Hall had plenty more to say after the game. In an expletive-filled interview, he questioned the eight-man front on Bryant's catch and the official's decision to flag him.
"I told the ref after that call, that might have been his worst call of the game," Hall said. "He's going to get demerit points for that call. Because that wasn't no facemask."
Romo was 22 of 36 for 255 yards. His best stat was simply lasting all four quarters.
"I want to play," Romo said. "We only get to go out and do this 16 times, 16 days out of 365 days a year. You want to be out there. You put so much effort, when you go, you go."
Romo wasn't the only Dallas player who gutted it out.
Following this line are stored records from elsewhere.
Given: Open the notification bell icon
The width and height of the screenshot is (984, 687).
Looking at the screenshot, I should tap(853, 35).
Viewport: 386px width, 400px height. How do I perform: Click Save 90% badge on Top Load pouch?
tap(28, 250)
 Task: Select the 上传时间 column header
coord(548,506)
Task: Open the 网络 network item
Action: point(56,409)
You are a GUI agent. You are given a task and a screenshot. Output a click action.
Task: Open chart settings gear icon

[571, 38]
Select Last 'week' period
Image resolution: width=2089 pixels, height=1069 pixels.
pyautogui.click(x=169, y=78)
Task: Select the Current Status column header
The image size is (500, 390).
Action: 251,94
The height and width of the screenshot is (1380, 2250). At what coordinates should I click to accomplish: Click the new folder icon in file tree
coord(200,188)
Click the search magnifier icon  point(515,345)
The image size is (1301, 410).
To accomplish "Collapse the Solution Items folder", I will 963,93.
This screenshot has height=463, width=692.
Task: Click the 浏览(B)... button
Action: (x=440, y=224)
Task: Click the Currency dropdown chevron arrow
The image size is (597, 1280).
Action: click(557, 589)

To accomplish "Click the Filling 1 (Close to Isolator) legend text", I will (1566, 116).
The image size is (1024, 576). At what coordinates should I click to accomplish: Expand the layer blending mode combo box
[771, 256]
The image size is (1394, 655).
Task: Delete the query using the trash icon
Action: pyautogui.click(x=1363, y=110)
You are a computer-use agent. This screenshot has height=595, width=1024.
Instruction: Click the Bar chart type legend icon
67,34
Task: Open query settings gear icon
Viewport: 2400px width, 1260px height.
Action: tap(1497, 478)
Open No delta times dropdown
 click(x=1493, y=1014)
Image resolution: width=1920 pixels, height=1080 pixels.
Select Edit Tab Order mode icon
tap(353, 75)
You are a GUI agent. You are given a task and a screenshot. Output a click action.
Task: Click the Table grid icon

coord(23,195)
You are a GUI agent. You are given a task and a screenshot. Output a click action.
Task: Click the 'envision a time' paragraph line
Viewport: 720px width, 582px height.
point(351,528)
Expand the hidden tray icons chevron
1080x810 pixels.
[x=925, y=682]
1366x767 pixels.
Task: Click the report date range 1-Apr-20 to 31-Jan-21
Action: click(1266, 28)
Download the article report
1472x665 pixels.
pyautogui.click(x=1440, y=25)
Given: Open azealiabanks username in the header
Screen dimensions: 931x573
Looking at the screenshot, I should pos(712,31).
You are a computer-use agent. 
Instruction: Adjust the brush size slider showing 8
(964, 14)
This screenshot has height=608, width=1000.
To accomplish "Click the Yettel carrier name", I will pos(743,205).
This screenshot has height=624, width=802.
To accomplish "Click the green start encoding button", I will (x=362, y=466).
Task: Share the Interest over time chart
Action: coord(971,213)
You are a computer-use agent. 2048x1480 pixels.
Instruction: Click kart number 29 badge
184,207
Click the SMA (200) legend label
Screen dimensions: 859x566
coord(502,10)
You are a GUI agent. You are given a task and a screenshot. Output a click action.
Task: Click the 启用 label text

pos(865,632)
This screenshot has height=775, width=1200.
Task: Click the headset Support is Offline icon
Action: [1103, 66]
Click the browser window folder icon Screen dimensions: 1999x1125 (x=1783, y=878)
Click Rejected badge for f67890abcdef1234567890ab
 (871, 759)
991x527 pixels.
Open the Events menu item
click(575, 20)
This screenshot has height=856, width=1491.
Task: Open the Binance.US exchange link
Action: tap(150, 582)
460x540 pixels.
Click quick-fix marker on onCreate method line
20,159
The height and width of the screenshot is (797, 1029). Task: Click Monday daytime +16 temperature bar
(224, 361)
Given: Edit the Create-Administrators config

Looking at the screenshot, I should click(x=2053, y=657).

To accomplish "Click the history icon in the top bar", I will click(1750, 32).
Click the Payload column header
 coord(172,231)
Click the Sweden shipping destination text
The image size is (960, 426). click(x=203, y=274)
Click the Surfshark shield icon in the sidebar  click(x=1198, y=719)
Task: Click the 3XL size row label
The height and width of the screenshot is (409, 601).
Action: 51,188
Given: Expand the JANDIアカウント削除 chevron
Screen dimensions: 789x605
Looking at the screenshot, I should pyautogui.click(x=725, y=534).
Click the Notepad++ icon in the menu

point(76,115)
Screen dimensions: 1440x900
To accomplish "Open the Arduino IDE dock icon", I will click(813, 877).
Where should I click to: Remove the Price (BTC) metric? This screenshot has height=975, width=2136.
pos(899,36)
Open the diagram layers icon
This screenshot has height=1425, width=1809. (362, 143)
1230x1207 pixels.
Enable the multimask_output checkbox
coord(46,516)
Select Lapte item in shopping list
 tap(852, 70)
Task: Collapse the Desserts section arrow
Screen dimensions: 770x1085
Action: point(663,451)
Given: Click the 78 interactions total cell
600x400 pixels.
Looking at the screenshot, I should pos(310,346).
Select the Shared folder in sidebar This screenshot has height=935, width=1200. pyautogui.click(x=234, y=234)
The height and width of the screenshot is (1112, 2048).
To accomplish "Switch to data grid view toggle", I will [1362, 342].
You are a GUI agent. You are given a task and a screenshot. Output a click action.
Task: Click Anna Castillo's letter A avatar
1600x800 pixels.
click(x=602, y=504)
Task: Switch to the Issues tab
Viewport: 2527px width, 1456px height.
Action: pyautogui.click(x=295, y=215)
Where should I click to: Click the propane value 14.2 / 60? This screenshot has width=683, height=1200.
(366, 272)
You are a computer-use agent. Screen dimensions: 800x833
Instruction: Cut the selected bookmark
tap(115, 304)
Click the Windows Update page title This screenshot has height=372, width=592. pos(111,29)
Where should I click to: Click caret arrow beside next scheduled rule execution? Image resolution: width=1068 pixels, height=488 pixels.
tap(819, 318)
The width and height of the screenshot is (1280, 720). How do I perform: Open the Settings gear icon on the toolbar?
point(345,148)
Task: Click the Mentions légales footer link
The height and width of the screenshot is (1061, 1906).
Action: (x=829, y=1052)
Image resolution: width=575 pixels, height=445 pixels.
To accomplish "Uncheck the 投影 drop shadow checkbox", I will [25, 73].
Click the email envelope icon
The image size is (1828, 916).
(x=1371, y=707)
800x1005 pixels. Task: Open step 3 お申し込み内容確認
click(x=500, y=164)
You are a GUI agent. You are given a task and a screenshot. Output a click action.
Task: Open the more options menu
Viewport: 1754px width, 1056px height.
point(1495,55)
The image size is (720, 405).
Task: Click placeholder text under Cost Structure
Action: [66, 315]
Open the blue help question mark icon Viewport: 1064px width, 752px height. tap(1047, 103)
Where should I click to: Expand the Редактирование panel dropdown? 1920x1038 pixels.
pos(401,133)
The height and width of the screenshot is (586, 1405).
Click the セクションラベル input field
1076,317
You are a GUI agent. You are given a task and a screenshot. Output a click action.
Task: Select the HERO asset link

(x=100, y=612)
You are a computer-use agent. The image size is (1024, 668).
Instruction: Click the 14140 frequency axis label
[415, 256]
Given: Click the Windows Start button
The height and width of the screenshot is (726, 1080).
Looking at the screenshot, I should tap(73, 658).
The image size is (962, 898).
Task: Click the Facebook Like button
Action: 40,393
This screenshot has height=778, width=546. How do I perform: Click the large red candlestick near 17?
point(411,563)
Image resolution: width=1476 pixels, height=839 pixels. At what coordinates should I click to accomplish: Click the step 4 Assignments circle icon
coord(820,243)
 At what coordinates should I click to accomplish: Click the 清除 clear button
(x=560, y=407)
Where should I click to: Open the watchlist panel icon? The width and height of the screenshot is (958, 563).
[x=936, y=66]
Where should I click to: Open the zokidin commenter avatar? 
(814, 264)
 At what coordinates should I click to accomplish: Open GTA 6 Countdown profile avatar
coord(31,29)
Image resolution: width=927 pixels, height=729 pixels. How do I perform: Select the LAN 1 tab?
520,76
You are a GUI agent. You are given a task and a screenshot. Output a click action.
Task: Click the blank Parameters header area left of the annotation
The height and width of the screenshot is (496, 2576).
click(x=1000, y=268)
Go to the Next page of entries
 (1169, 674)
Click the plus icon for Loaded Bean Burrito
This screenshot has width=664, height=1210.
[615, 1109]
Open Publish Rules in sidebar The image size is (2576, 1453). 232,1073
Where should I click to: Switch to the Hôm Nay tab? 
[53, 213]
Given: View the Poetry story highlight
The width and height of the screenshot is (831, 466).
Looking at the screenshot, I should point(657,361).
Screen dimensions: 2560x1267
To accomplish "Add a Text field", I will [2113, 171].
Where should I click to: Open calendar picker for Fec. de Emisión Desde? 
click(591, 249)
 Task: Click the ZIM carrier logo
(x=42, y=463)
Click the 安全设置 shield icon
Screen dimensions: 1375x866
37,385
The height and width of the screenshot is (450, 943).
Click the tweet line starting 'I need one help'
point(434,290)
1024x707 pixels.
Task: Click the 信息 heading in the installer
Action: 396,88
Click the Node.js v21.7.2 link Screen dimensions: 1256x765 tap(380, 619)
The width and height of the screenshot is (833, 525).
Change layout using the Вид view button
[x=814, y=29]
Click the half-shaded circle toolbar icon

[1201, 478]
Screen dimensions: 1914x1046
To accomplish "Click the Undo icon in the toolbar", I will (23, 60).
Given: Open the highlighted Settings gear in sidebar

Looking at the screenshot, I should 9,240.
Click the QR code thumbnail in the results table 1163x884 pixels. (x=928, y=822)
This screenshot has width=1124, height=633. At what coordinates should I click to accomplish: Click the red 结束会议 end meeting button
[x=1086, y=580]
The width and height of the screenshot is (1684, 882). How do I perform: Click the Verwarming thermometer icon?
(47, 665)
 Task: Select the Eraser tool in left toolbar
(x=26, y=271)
Bryant missed the previous game because of a thigh injury, yet had four catches for 63 yards. Felix Jones, who separated a shoulder against the 49ers, ran for a career-high 115 yards and caught three passes for 40 more. Jason Witten fought through a rib injury to catch six passes for 60 yards.
"It wasn't a perfect performance by any means, but enough to win the game," Garrett said.
The Dallas defense limited the Redskins to field goals on two of their first three drives, the latter reaching the Dallas 9.
Rex Grossman really only had one solid drive, a 76-yarder capped by a 1-yard touchdown pass to Tim Hightower that put Washington up 16-9. The Redskins never even crossed midfield after that, punting on three straight drives then losing the fumble.
"It feels like the waste of a week," tight end Chris Cooley said. "We're capable of winning a division game on the road. I'm disappointed with the way we finished."
Grossman was 22 of 37 for 250 yards. He was sacked three times - once by DeMarcus Ware, his NFL-leading fifth - and threw an interception.
Explaining his game-deciding fumble, Grossman said, "I was trying to make a play. I felt like I could get the ball to Santana (Moss). I obviously couldn't."
Most of the Redskins' points came from Graham Gano, who made field goals of 50, 46 and 27 yards. Another was blocked after a poor hold.
"We're going to find out what type of football team we have," Redskins coach Mike Shanahan said. "When you lose like that it hurts. We don't have time to feel sorry for yourself."